__WHAT YOU WILL DO__.
Extract all lines from the data beneath that include the word "computer".

== DATA FOR THE TASK ==

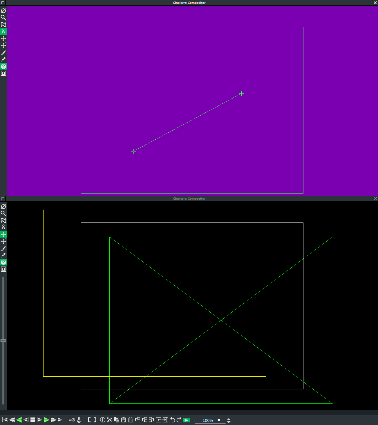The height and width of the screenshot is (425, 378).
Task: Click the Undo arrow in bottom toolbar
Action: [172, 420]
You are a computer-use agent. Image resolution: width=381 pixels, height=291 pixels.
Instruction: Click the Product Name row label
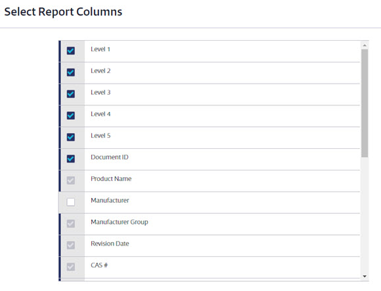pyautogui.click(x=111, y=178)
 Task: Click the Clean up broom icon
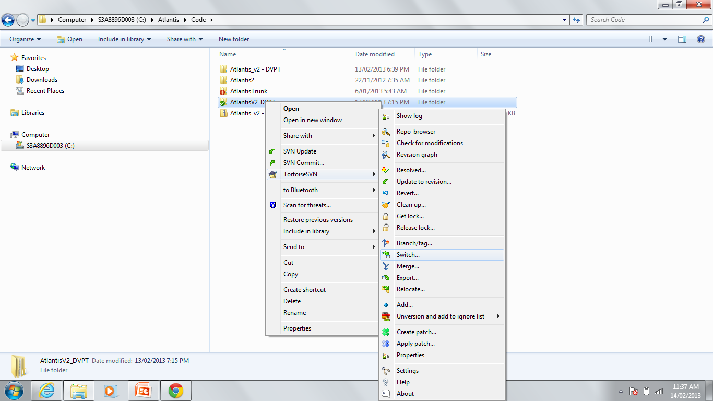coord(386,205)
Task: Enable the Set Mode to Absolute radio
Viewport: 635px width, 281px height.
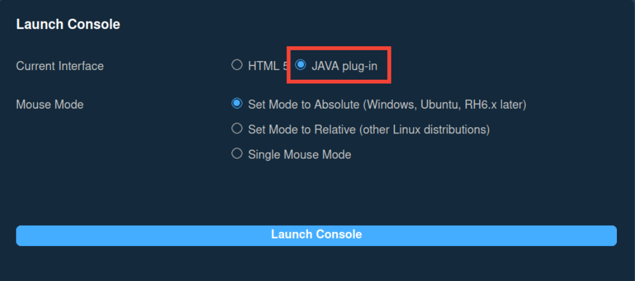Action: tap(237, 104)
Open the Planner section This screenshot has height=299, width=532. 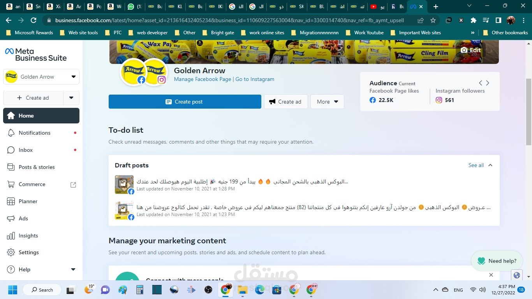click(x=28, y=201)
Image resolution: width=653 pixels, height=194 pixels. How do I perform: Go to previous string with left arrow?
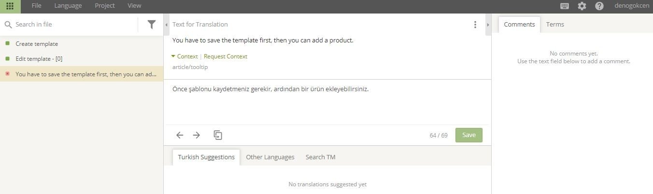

===
== DATA FOR THE TASK ==

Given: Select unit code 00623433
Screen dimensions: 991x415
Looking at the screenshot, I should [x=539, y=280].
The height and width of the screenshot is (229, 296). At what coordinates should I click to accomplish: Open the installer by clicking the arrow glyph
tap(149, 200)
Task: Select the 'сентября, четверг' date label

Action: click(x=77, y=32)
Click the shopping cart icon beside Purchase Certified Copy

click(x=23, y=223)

===
== DATA FOR THE TASK ==

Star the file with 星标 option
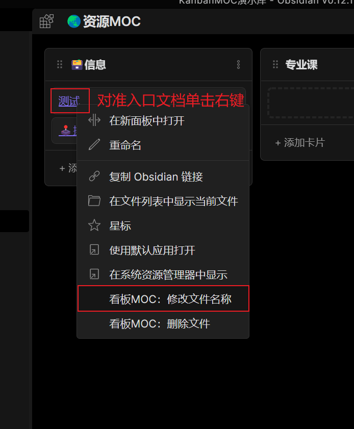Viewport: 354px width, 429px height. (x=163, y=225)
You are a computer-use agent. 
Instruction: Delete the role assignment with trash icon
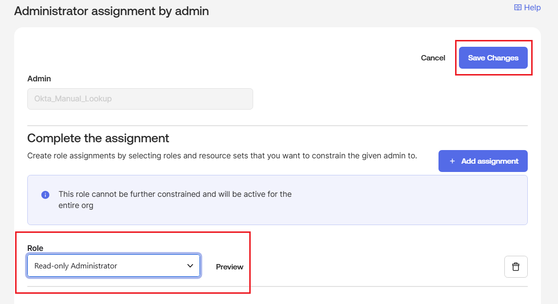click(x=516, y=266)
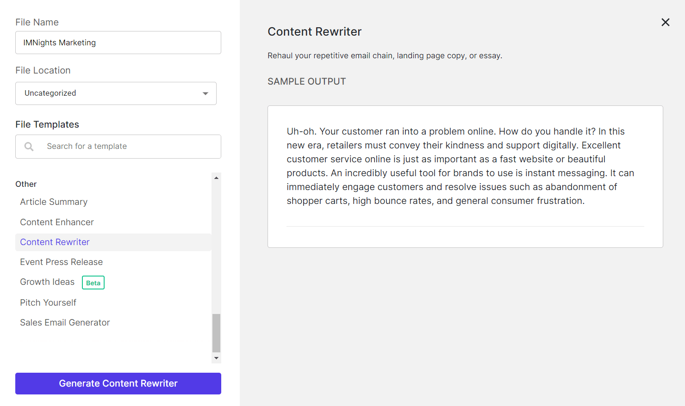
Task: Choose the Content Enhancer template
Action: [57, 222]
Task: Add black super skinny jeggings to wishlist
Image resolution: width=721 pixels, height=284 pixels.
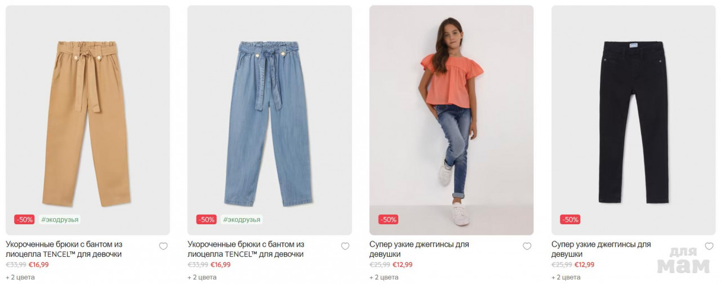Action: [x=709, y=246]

===

__TASK RESULT__.
You are a computer-use agent. Image resolution: width=381 pixels, height=291 pixels.
You are a computer-use agent. 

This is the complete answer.